A note was stuck to the statue with tape, written in red magic marker and read:
“Congo, the last Sakata mask (original) 100 years old”
Keenly, palpably aware of the tenuous hold many indigenous people and indigenous traditions have on this physical earth, I inquired as to the veracity of the note’s message. Through our struggle through multiple levels of translation of meaning, mundane and esoteric, it was stated that this was in fact the last statue of it’s sort surviving in that particular Sakata village. A chief of the Sakata had given it to the vendor. The vendor’s report implied that the chief did so in some moment of desperation. I inquired more deeply as to how this could be and why. The vendor’s explanation, moistened with generous, seemingly nervous smiles, hit me hard in a place deeper than my heart was used to going, but somehow knew the way.
All of the other remaining statues had been thrown into a fire by the Sakata at the insistence of a roman catholic missionary priest.
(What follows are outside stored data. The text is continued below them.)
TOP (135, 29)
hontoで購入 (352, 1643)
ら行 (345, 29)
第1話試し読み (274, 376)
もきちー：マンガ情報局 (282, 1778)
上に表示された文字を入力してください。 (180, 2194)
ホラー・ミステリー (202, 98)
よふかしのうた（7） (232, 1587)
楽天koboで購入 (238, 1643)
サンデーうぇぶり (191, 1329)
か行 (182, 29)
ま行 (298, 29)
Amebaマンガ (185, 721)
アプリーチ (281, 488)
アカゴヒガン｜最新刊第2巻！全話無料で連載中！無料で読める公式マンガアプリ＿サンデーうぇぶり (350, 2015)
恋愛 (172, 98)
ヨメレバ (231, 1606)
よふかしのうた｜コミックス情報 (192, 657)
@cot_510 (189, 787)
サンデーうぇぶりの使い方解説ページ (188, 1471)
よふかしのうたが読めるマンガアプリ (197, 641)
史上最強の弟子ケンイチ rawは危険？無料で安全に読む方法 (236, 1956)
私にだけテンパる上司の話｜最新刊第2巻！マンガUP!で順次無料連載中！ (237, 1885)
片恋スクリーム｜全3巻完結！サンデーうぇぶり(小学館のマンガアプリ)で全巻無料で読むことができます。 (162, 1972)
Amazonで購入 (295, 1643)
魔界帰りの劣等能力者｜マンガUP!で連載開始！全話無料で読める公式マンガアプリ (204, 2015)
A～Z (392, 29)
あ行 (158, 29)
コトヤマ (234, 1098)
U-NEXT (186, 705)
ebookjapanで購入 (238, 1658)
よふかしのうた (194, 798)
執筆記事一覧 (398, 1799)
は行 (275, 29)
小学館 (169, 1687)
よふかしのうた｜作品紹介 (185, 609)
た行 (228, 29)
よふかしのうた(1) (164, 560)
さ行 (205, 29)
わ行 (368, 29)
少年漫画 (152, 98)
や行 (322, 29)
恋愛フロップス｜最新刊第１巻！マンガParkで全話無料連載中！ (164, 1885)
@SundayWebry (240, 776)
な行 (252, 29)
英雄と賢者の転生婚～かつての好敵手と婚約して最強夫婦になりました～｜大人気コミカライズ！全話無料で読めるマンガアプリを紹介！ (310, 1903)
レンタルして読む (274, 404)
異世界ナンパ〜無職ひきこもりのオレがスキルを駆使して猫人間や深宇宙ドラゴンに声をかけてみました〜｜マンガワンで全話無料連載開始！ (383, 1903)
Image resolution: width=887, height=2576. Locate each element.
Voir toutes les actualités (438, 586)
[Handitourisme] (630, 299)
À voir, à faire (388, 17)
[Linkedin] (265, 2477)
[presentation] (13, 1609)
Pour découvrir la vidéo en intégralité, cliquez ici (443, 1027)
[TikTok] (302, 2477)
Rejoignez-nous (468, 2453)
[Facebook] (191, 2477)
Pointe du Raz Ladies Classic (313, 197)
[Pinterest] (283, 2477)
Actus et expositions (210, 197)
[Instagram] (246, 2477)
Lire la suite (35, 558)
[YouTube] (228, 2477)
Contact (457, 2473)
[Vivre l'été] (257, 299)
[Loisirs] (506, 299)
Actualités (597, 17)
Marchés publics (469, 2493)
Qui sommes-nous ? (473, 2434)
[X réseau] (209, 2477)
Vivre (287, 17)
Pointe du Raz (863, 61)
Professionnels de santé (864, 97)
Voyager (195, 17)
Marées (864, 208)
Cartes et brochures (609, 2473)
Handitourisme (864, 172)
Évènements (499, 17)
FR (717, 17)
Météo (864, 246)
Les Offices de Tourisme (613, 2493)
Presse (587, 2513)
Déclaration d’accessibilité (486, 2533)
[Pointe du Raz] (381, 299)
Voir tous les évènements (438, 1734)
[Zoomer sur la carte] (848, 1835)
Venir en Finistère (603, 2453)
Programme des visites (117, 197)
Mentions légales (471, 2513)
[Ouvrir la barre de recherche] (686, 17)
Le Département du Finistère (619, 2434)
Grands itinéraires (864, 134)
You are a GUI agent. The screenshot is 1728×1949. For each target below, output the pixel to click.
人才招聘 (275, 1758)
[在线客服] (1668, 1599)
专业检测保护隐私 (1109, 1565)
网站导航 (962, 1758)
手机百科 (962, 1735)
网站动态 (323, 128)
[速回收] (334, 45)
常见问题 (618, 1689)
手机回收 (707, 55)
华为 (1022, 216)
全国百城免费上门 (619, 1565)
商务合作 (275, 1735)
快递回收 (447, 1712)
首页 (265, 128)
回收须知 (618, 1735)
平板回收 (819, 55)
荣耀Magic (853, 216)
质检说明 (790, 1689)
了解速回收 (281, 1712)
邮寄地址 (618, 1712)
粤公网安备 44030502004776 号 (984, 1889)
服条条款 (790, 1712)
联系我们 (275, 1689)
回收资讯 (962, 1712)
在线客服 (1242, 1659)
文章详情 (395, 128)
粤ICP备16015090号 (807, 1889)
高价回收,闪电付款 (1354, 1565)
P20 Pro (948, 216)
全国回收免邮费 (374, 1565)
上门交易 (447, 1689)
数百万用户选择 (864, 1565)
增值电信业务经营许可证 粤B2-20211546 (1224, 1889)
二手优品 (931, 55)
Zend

Though I didn’t ask him details on the timing of this crime, it came across as having been a recent atrocity. It might be more interesting and melodramatic to say my mind reeled with a montage of emotional cinematic images of white hunters and jungles and lions and village women clutching wide-eyed children and subservient African men dutifully acquiescing to the European “bwana”, watching their lands and lives shrink in the wake of inevitable colonial expansion. This would have been all-too-easy given the persistent Follywood depiction of the christian, capitalist Europeans vs. indigenous relationship. No tender, yet somber, bitter sugarplum visions danced in my head. This was much too sobering an occurrence for the license of culturally irresponsible film-making as this was no mere movie. It was all too real.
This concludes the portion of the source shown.